Fate was kind. Moments later, card clutched in her sweating hand, Becca floated down the corridor, disbelieving, over her own sprinting feet. Terrified that it had worked. She was getting ever more expert at digging her own grave. Look at those shovelfuls of dirt, flying wildly this way and that.

She let herself into Diana’s room. The door slammed shut behind her. She felt a moment of letdown. No immediate revelations. It looked and smelled exactly like a million other economy hotel rooms. Two beds, quilted synthetic spreads, bathroom near the entrance, TV, wall unit air conditioner, ugly art. Empty. No suitcase, no purse. The box, the box. She had to find that white box.
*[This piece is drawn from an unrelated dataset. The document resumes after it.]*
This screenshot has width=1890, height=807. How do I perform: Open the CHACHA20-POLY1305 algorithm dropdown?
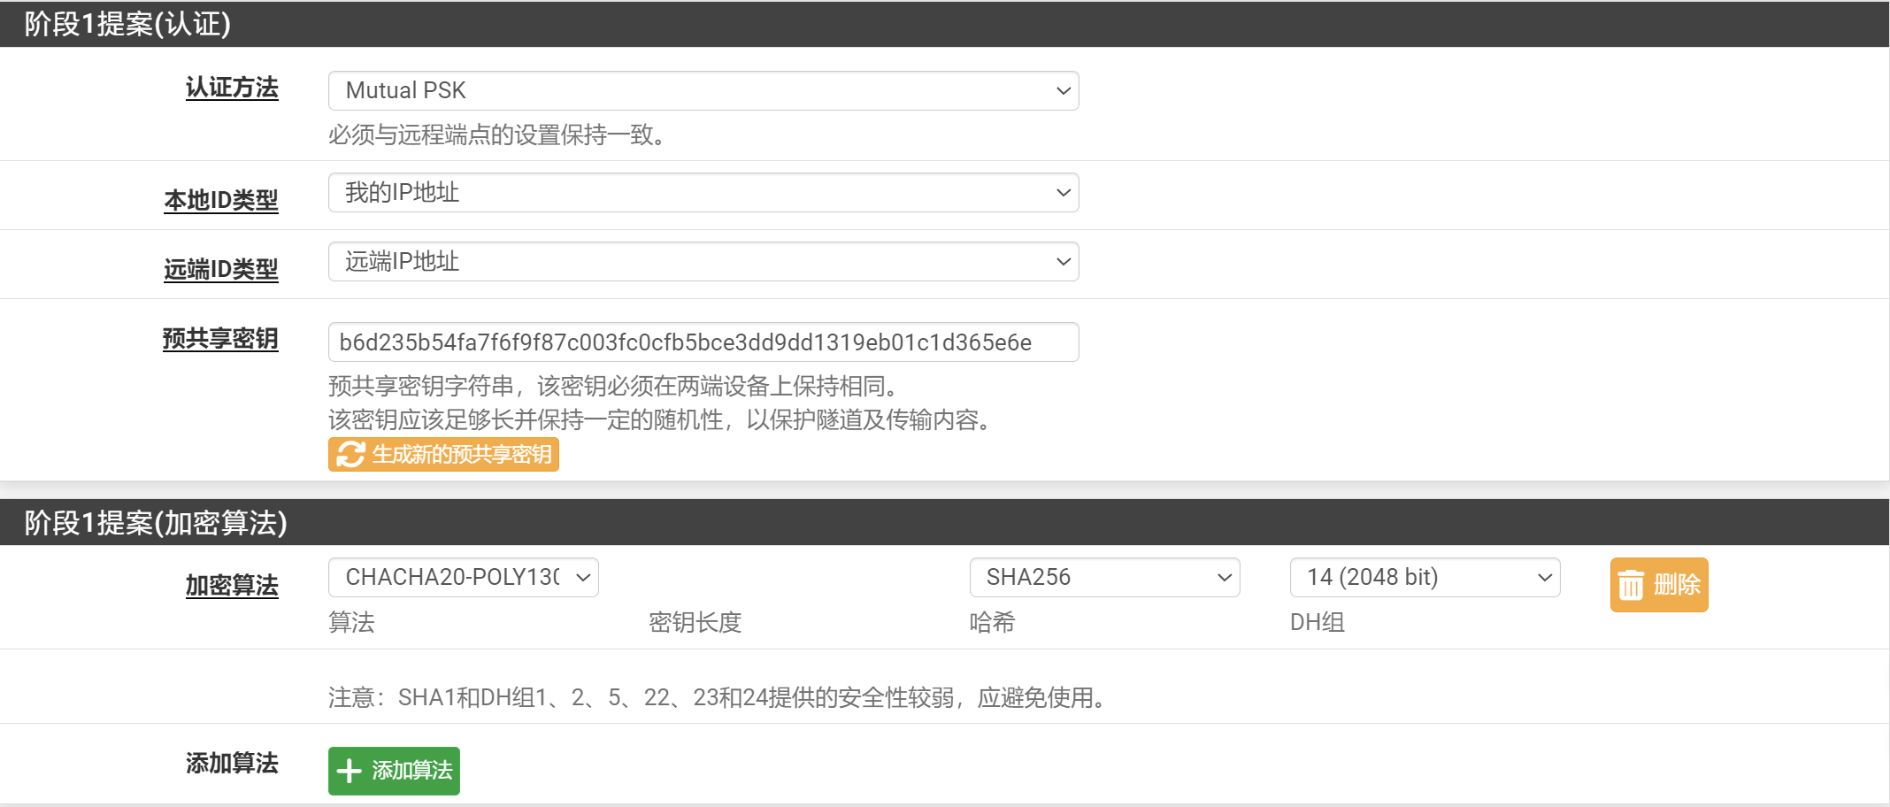(463, 578)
She found it in the bathroom, perched on the fake marble counter-top. She approached it with a feeling of dread in her belly.

Becca took a deep breath, and lifted off the top. OK. Not a human head, or an embalmed space alien. Just a rack, with seven neatly labeled vials of dark liquid suspended in it. She lifted one out, and realized that the liquid inside was blood.

Beneath the rack were several small containers containing clear yellow liquid. Urine, for sure. Then there was a handful of sealed plastic bags with big cotton swabs inside them. The blood, urine and bags were neatly hand-labeled. F-121396-88991. The numbers followed a pattern. Two Fs, the rest Ms, which she assumed referred to male or female. Then a six digit number that she assumed was a birthdate. Then a five digit number. No names. If they were birthdates, 96 was the earliest year. Then a 98. The others were all in the oughts: 01, 02, two 04’s. One 06.

Children. Small children.

Another shudder went up her spine. Shadows, monsters, slithering in the dark, out of plain sight. She was afraid to know the answer to this riddle, afraid it would be something very bad.

She wished, piercingly, that Nick were there. Then she dragged a pen and scrap of paper out of her purse and hastily copied down all the numbers on the vials. Why, she had no idea. But it couldn’t hurt.

Rattle, fumble, click. Someone was trying to open the door.

Becca’s heart practically leaped out of her mouth, she was so startled. She looked around wildly for a hiding place. Closet? Bathtub?

She heard low, tearful cursing, a few futile thuds, as if someone were swatting the door in a fit of frustrated pique. The muttering receded.

Guarded relief flooded through her. Of course. Diana’s key card no longer worked since they had reprogrammed the lock for Becca. Thank God. Becca waited what she hoped was long enough for the woman to get down the hall, measuring time in galloping heartbeats.

She peered out the door and bolted like the hounds of hell were after her. The desk clerks had seen her and so had the security cameras. Chances were good that Diana would know in seconds that her privacy had been violated and would start making a big, fat fuss about it.

Becca really did not want to get into a catfight and exchange bitchslaps with Mathes’s whining, weeping, urping mistress. Besides, if Diana wanted to call the cops on her, she would have the moral high ground. Becca would be printed and booked, have a record. Before Zhoglo subsequently slaughtered her, of course.

Once she got on the highway, she fought to keep under eighty miles per hour, she was so eager to put distance between herself and that woman. She was so rattled, she shrieked when her phone beeped to inform her that she had finally entered her cell phone’s calling area.